Le retour triomphant des bons bardes


Dimanche, le festival Dre ar wenojenn a connu des lendemains qui chantent avec le spectacle bien rôdé de Kan tri. Le trio de violoneux troubadours à la mode bretonne a fait un joli retour sur la scène du Glenmor, devant un large public familial littéralement aux anges.

«Elle avait des yeux de braise... Atao», murmure Mélaine Favennec, en barde polisson visiblement ravi du calembour bilingue. Dans la salle, on comprend le breton et on ne doute pas un instant que ces trois lascars grisonnants soient en amour avec la Bretagne pour la vie. D’ailleurs, ils le disent. «On a tous au fond du cœur une vallée du bord de mer à laquelle on rêvera toujours.» Sourires aux lèvres, violons posés sur l’épaule, les trois gaillards enchaînent une ritournelle composée sur la mobylette de Mélaine Favennec. «Bras dessus, bras dessous, claque du pied et du talon.»

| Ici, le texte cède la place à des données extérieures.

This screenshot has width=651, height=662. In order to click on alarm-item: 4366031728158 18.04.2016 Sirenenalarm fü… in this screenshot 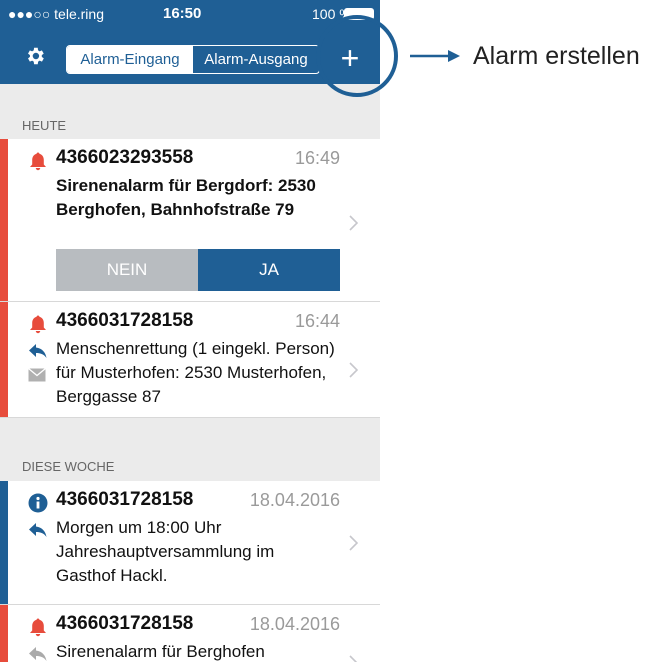, I will do `click(190, 634)`.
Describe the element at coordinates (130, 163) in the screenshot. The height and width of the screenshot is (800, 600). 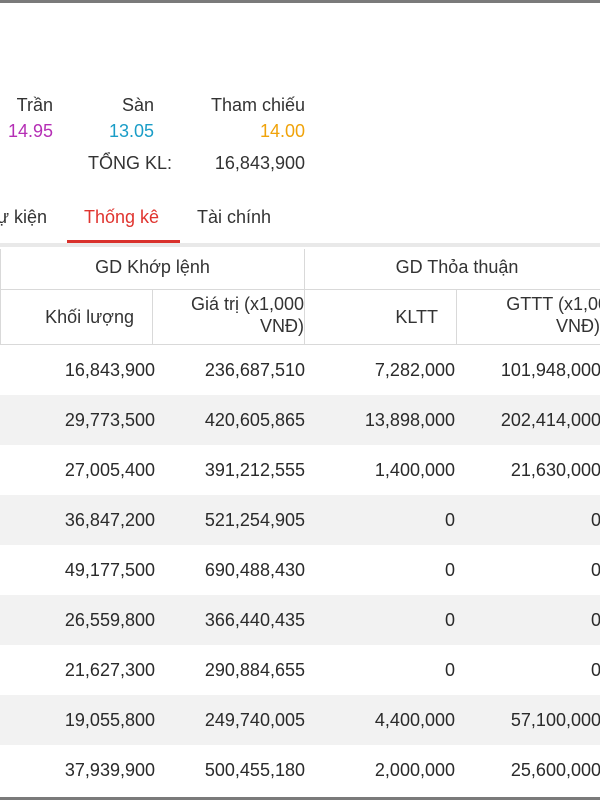
I see `total-volume-label: TỔNG KL:` at that location.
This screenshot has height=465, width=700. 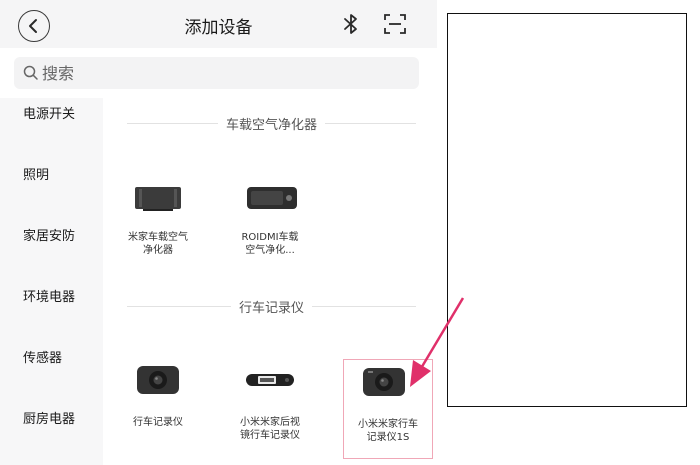 I want to click on bluetooth-icon, so click(x=350, y=24).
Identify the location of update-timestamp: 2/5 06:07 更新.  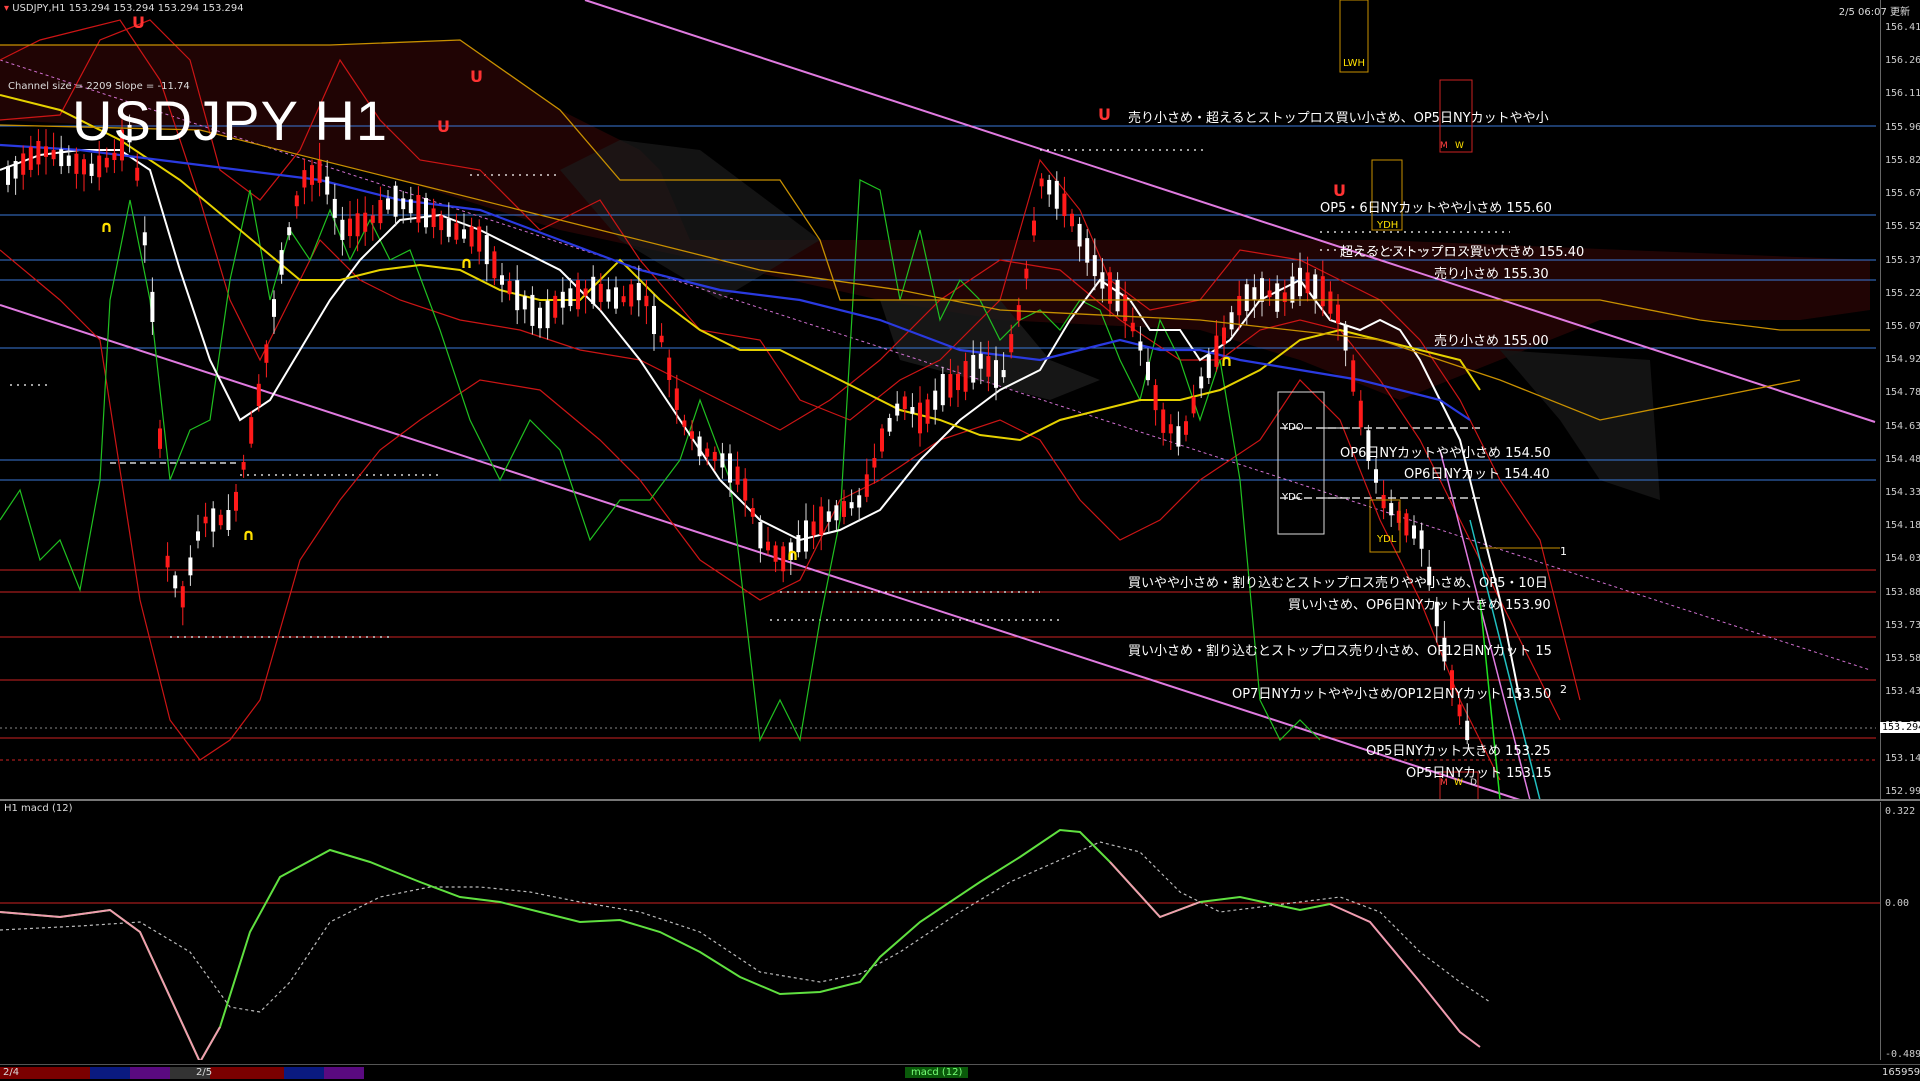
(1874, 12).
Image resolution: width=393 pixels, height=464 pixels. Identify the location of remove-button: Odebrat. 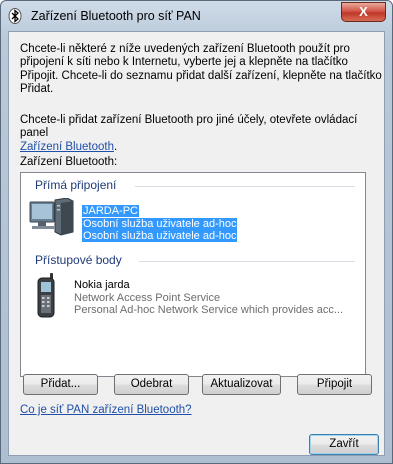
(152, 384).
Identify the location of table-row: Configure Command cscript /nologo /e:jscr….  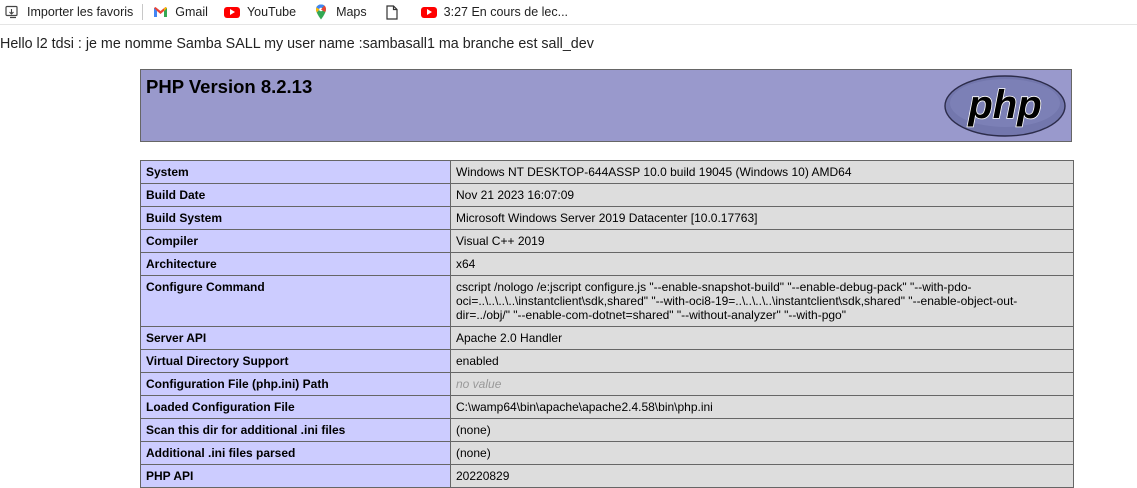
(607, 301).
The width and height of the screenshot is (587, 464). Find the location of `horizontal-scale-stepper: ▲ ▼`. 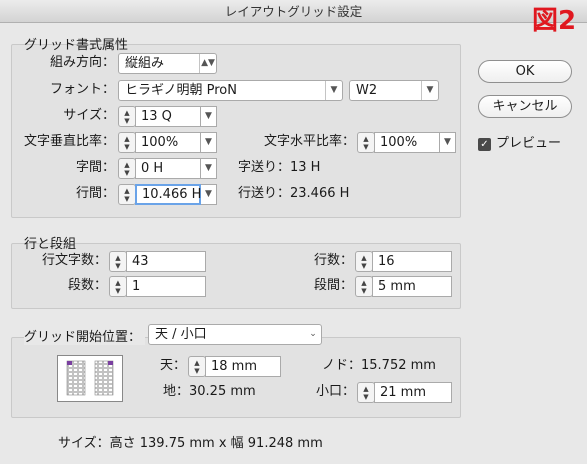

Les refrains sont calibrés comme autant d’invites à la reprise en chœur par les spectateurs. Dans la salle, les gamins connaissent la chanson sur le bout des lèvres et frappent dans leurs mains. Sur la scène, Patrick Ewen se démène en amoureux transi prescripteur des Monts d’Arrée. «Nos hautes terres de 3870... décimètres d’altitude», ironise-t-il, en manière d’autodérision à sa passion immodérée pour les crêtes granitiques de Roc Trédudon.


Patrick Ewen, Gérard Delahaye et Mélaine Favennec, les trois bardes de Kan Tri, ont conquis le public du festival Dre ar wenojenn, dimanche, à l’espace Glenmor.


Le ton se fait plus grave à l’évocation des souffrances de la soldatesque, objet de tant de complaintes traditionnelles en Bretagne et ailleurs.«Malheur à ceux qui envoient à la guerre, des pauvres gens contre des pauvres gens», lancent-ils, en entonnant d’une voix forte «soldat d’Algérie».

L'héritage des sveltes

Avec leur archet magique, ces trois-là vous transforment un trio de violoneux luthériens des îles Shetland en elfes méridionaux bondissants. «C’est l’héritage des sveltes», blaguent-ils, en reprenant leur souffle. Pris entre la nostalgie de leurs premiers émois amoureux et la Breizh militante de leurs


jeunes années, les bons bardes bretons n’oublient pas non plus de vilipender la « koc’h ki du», des marées pétrolières d’hier et d’aujourd’hui. «De la lune à la lune, les continents se perdent», concluent-ils enfin, en reprenant à leur compte la Bretagne rêvée de Dan ar Braz sur un ultime rappel.

Jean-Pierre Bénard

Chronique du concert donné le dernier dimanche de novembre 2003 à l'Espace Glenmor de Carhaix.